As a prosecutor of child abuse and sex crimes in New York City for more than a decade, I My Body Belongs to Me-small2have often encountered children who were sexually abused for lengthy periods of time and suffered in silence. One case in particular had a profound impact on me and compelled me to write a children’s book called My Body Belongs to Me.

I prosecuted the case of a 9-year-old girl who had been raped by her stepfather since she was 6. She told no one. One day, the girl saw an episode of “The Oprah Winfrey Show” about children who were physically abused. The episode, “Tortured Children,” empowered the girl with this simple message: If you are being abused, tell your parents. If you can’t tell your parents, go to school and tell your teacher. The girl got the message and the very next day went to school and told her teacher. I prosecuted the case for the District Attorney’s office. The defendant was convicted and is now serving a lengthy prison sentence.

I have thought often of that very sweet, very brave 9-year-old girl. It occurred to me that after three painful years, all it took to end her nightmare was a TV program encouraging her to “tell a teacher.” I wrote My Body Belongs to Me to continue that message. It endeavors to teach children that they don’t have to endure sexual abuse in silence. Parents and educators can use it as a tool to facilitate an open dialogue with youngsters.

The story is a simple scenario involving a gender neutral child who is inappropriately touched by an uncle’s friend. The powerful message really comes through when the youngster tells on the offender and the parents praise the child’s bravery.
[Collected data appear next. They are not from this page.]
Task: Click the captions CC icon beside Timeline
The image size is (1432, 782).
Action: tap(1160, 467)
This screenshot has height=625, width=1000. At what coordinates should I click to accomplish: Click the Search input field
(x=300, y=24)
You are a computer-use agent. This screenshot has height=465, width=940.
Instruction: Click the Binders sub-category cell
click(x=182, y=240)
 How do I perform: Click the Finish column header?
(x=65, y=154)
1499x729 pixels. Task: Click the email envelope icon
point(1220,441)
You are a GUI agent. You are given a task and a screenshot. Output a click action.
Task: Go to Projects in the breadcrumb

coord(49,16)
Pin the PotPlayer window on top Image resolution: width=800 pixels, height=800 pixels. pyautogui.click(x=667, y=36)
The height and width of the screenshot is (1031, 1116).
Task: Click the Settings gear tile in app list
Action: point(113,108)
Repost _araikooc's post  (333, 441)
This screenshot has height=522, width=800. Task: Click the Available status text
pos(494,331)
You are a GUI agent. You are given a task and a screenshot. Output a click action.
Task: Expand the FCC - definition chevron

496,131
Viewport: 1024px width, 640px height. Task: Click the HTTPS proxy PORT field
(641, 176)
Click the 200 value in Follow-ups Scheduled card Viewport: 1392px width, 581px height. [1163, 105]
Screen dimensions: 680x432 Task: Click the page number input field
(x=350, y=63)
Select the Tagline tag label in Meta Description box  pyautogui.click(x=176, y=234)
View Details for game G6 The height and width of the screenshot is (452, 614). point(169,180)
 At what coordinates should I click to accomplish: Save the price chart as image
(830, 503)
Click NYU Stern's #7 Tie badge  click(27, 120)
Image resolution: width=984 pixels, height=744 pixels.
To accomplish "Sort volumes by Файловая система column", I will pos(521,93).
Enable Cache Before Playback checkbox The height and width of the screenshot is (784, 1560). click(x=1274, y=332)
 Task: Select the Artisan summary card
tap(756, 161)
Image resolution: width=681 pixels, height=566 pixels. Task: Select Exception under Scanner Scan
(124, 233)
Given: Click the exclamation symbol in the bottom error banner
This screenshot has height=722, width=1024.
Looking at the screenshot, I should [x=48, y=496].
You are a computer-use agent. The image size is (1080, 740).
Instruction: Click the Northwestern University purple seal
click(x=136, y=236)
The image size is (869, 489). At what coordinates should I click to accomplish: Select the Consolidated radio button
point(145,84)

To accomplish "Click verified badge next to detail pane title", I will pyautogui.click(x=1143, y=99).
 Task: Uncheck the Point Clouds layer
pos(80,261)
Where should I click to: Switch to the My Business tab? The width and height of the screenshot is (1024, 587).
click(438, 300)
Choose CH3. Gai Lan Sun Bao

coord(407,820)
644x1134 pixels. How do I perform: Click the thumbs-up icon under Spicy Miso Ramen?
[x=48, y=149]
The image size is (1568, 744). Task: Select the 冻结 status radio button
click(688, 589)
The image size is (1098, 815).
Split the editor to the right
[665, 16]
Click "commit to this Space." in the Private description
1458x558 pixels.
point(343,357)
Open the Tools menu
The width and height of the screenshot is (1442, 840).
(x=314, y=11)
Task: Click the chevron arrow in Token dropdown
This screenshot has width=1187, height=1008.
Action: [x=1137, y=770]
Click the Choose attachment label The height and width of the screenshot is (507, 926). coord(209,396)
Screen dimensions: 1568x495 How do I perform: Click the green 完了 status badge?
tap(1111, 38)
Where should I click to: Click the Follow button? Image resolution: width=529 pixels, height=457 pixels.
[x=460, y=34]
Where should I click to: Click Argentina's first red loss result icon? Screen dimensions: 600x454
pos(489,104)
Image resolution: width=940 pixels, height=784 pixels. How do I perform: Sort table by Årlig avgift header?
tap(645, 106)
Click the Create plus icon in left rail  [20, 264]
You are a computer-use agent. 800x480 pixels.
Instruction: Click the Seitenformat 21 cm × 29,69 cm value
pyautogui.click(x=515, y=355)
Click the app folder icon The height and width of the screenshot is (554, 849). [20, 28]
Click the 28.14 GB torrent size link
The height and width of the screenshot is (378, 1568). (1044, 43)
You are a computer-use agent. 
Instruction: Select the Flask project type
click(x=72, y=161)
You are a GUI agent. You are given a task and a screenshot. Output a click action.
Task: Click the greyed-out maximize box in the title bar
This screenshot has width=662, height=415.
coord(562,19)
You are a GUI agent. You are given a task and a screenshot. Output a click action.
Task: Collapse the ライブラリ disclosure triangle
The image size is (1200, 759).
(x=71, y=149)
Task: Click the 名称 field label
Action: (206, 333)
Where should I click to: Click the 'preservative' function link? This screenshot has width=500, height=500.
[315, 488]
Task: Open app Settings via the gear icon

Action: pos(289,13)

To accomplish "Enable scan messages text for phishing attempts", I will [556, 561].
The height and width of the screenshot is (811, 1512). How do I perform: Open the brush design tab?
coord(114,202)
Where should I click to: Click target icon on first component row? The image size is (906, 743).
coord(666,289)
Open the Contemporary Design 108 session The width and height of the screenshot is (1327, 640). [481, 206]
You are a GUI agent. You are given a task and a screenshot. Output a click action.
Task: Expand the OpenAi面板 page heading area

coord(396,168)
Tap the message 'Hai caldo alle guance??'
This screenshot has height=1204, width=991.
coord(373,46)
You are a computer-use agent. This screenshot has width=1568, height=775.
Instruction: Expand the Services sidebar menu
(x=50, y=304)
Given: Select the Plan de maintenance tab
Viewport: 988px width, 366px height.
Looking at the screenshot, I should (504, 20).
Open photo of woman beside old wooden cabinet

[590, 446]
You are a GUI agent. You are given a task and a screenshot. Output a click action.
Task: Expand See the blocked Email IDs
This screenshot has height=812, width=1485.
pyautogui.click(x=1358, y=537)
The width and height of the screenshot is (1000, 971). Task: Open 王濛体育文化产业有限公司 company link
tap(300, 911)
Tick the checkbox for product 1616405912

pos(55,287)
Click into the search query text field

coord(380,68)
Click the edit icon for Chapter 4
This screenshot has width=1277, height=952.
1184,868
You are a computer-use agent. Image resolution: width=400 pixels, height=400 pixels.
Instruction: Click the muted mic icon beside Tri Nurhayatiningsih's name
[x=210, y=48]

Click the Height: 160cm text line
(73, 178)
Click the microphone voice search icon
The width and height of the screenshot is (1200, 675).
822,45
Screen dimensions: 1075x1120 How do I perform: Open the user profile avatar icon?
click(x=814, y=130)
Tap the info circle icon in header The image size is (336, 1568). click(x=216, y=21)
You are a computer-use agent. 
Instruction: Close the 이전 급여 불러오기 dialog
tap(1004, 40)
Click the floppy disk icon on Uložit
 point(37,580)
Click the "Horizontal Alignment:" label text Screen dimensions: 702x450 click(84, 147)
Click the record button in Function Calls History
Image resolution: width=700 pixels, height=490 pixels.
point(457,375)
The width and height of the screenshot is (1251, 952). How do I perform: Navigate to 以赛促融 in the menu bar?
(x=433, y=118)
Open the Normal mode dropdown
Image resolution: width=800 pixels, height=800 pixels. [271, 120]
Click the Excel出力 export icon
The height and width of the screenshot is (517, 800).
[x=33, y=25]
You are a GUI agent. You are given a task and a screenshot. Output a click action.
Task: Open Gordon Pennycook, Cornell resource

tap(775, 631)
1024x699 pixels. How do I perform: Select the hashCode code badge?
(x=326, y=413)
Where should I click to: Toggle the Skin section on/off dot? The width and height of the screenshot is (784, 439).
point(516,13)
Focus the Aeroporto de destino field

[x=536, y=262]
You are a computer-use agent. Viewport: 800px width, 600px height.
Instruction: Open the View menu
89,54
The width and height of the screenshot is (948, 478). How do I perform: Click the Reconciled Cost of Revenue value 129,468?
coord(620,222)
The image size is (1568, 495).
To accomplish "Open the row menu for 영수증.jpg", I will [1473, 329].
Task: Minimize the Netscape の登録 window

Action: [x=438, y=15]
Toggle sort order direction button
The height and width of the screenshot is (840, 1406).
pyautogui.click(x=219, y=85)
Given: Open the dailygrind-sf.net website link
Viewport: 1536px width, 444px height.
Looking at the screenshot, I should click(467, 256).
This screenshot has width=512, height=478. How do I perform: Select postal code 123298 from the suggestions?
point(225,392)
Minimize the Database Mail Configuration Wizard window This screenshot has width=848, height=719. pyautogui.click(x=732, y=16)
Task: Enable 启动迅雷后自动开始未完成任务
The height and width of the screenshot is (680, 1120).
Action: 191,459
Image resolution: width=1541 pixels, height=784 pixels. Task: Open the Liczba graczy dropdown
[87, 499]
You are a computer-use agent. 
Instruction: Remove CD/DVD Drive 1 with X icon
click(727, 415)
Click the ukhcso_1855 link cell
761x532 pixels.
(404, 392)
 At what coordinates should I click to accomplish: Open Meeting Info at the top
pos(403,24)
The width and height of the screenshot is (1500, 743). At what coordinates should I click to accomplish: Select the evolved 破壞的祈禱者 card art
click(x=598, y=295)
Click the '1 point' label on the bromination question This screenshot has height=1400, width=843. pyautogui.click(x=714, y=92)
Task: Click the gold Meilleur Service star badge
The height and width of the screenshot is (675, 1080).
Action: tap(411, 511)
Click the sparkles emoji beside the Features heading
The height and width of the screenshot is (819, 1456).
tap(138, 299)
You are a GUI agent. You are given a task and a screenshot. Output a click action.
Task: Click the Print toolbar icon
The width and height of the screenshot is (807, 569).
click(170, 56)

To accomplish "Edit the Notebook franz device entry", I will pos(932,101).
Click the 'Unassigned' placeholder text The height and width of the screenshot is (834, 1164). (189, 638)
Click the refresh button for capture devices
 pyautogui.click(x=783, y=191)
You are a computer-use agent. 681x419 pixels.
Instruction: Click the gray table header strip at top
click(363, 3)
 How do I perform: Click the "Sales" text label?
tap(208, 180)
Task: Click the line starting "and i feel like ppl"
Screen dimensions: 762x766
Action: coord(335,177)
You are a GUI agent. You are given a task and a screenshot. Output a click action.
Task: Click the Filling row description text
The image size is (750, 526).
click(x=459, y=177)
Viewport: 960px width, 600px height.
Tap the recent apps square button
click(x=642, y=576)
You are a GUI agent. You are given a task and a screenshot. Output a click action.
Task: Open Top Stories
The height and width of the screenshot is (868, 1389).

The last page shows a proud, smiling child doing a “strong arm” pose. The text assures them that it wasn’t their fault and by speaking out the child will continue to grow big and strong. It is a compelling and uplifting message.

The “Suggestions for the Storyteller” section is an important, interactive feature that facilitates the discussion to follow. It will make any caregiver feel more comfortable talking about this important subject, thereby helping to PREVENT the unthinkable from happening to their child. Research tells us that child sexual abuse does not discriminate. It is a problem that affects everyone.

  • In the United States, approx. 1 of 4 girls and 1 of 6 boys is sexually abused before the age of 18.
  • 47% of child sexual abuse victims wait 5 years or more to speak up, if they ever do.
  • 93% of child sexual abuse victims are abused by someone they already know.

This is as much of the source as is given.